Contribution - Multi-agent traffic control using game theory and reinforcement learning

4.4 Summary

4.4.2 Contribution

[Thesis group 2] I developed a SARL method to generate the optimal decisions in a cooperative environment. To improve the traffic flow control efficiency, I then proposed and examined a novel MARL method, i.e., SNASBQ. Finally, I compared RL meth- ods with the game theory-based and constant strategies in Thesis 1. By analyzing the averaged queues and throughput, all the other strategies have a better result than the constant strategy. Although method SARL and SNAQ is worse than the game theory- based strategies in traffic control, the proposed algorithm SSBQ performs similarly to the game theory-based strategies but with less computation.

[Thesis 2.1] I developed a SARL, where the traffic intersection is regarded as a

"central agent", which can control the signal status of all the traffic incoming links. The central agent learns the optimal policy and updates the Q-function with the maximum operator. Thus, the agent takes actions corresponding to the maximum Q-values in a Q-function to make the vehicles pass through the intersection as many as possible.

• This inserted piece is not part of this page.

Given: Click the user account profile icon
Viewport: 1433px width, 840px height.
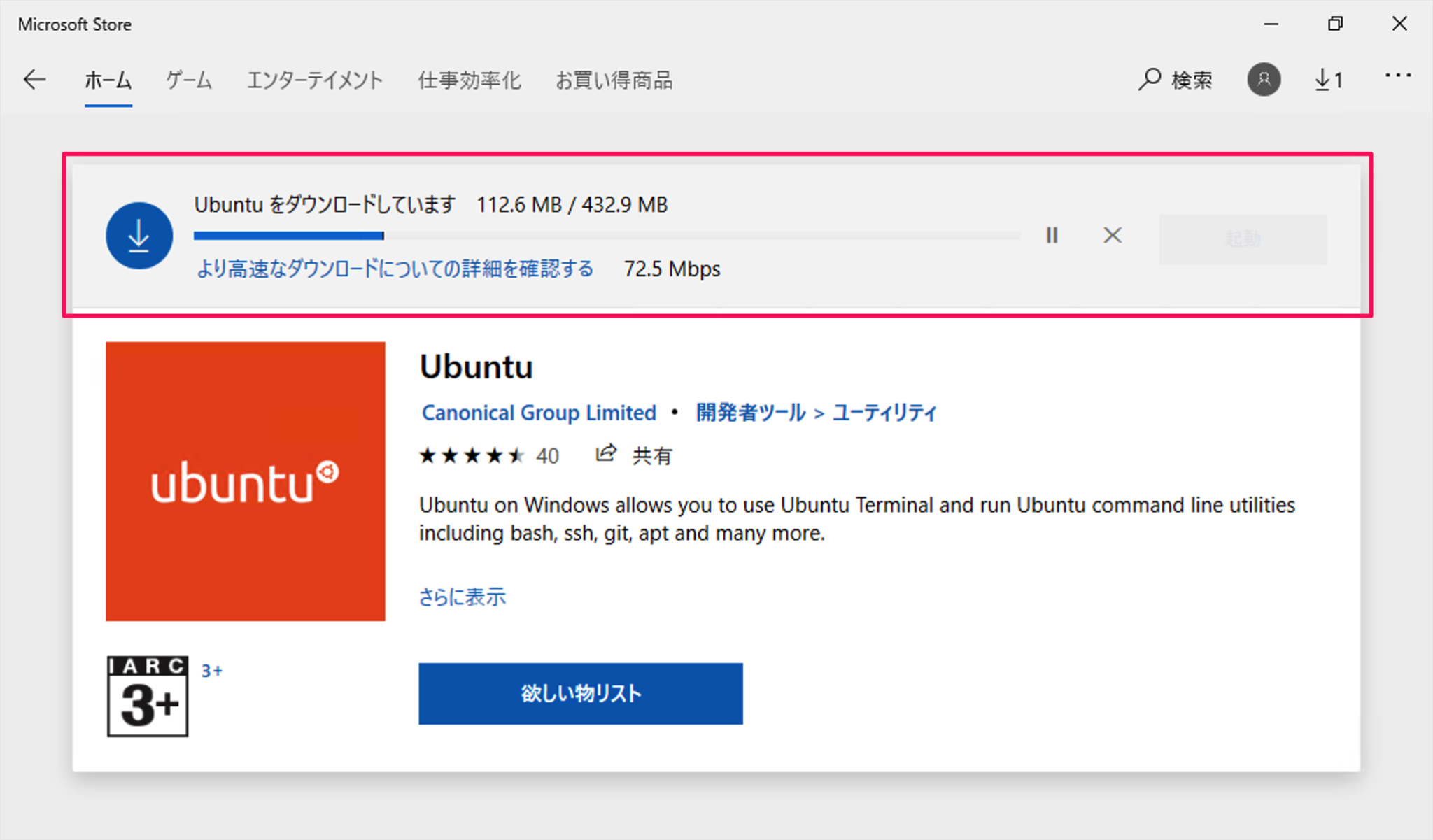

[Thesis 2.2] I proposed a novel MARL, i.e., SNAQ, that integrates game theory and RL to improve the traffic situation in a non-cooperative environment. It updates the Q- function based on Nash equilibrium of the current Q-values and selects the Nash equi- librium solution with cooperative behaviour due to the informational non-uniqueness in the learning process. Then I extended the SNAQ to a SSBQ algorithm with hierarchical equilibrium solutions, where Nash equilibrium is replaced by Stackelberg equilibrium in the Q-learning process.

Related own publications

(Guo and Harmati,2020c); (Guo and Harmati,2020a); (Guo and Harmati,2020b).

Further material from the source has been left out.